Sheela R Damle, Jason A Carter, Kristin E Goodsell, Jose M B Pineda, Lindsay K Dickerson, Xiuyun Jiang, Jacqueline L Mudd, Thomas Walsh, Heidi L Kenerson, Jack Cernak, Sardar Shahmir B Chauhan, Emily Beirne, Sujata Jana, Amanda L Koehne, Kiran R Vij
Abstract
Open AccessEffective antitumor immunity ultimately depends on the priming and activation of tumor-specific cytotoxic CD8+ T cells; however, the role of intratumoral cell-cell immune interactions remains incompletely understood. Recent work has revealed that the temporospatial colocalization of dendritic cells (DCs), helper T cells (Th), and cytotoxic T lymphocytes (CTL) within the tumor immune microenvironment following immune checkpoint blockade correlates with clinical response. Herein, we report the integration of more than one million spatially resolved single-cell profiles across six spatial proteomic and transcriptomic assays, which demonstrated that DC:Th:CTL three-cell-type clusters were common even in immunotherapy-naïve and highly desmoplastic tumors, such as fibrolamellar carcinoma and pancreatic ductal adenocarcinoma (PDAC).
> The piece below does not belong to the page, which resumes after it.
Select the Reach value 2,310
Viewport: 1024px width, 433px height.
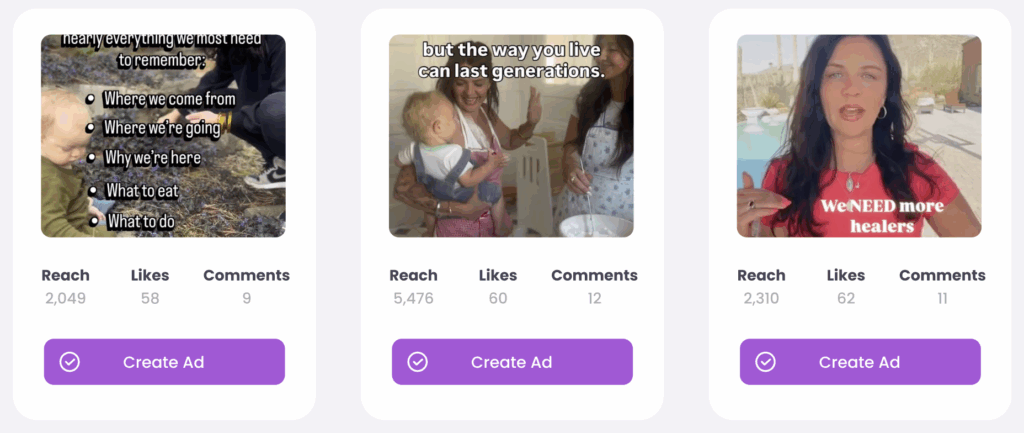[x=761, y=298]
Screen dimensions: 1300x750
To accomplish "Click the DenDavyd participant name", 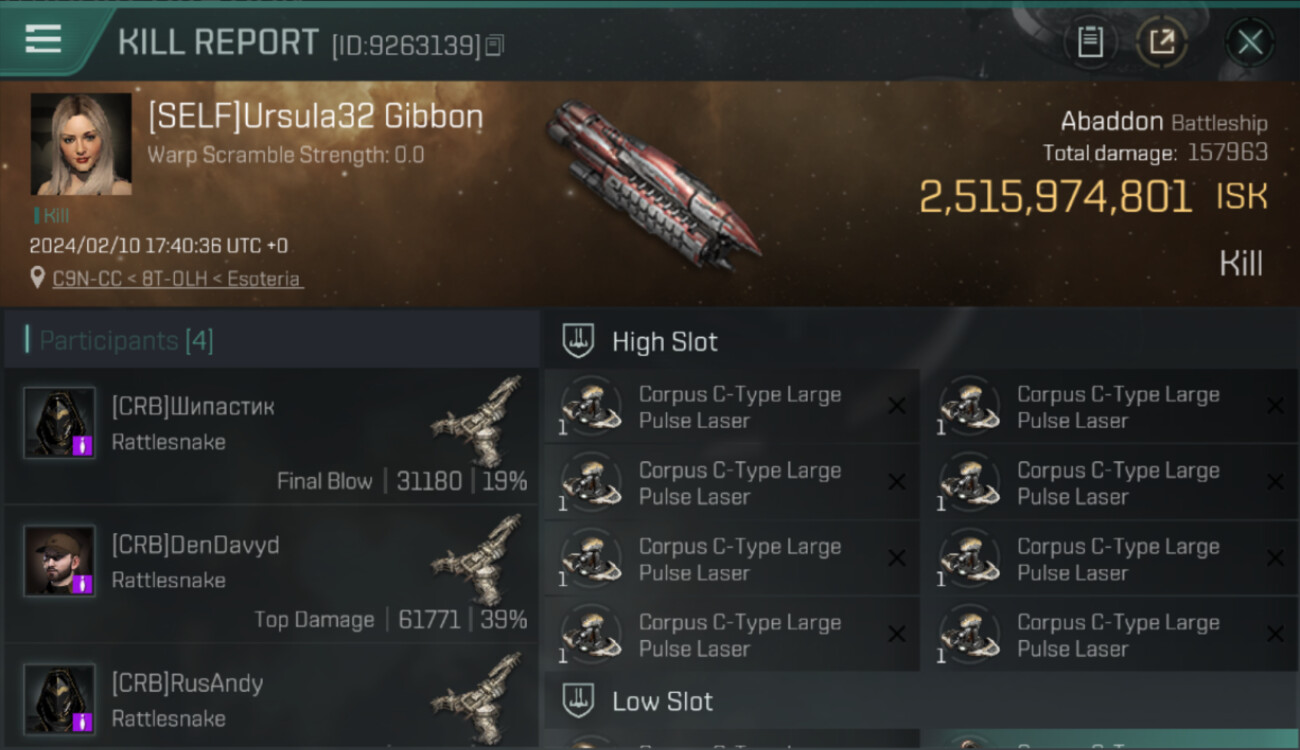I will 196,545.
We found that these immune triads were enriched for functionally important type 1 conventional DC, mature DCs enriched in immunoregulatory molecules (mregDC), CXCL13+ Th, and GZMK+ effector CTL phenotypes. Subsequent multiplex immunofluorescence imaging of more than 450 primary PDAC tumors showed that the density of antigen-presenting cell (APC):Th:CTL three-cell-type clusters was correlated with intratumoral T-cell clonal expansion and improved overall survival. These findings suggest that DC:Th:CTL triads are conserved across solid tumors and highlight the importance of intratumoral spatial niches in mediating endogenous antitumor immunity.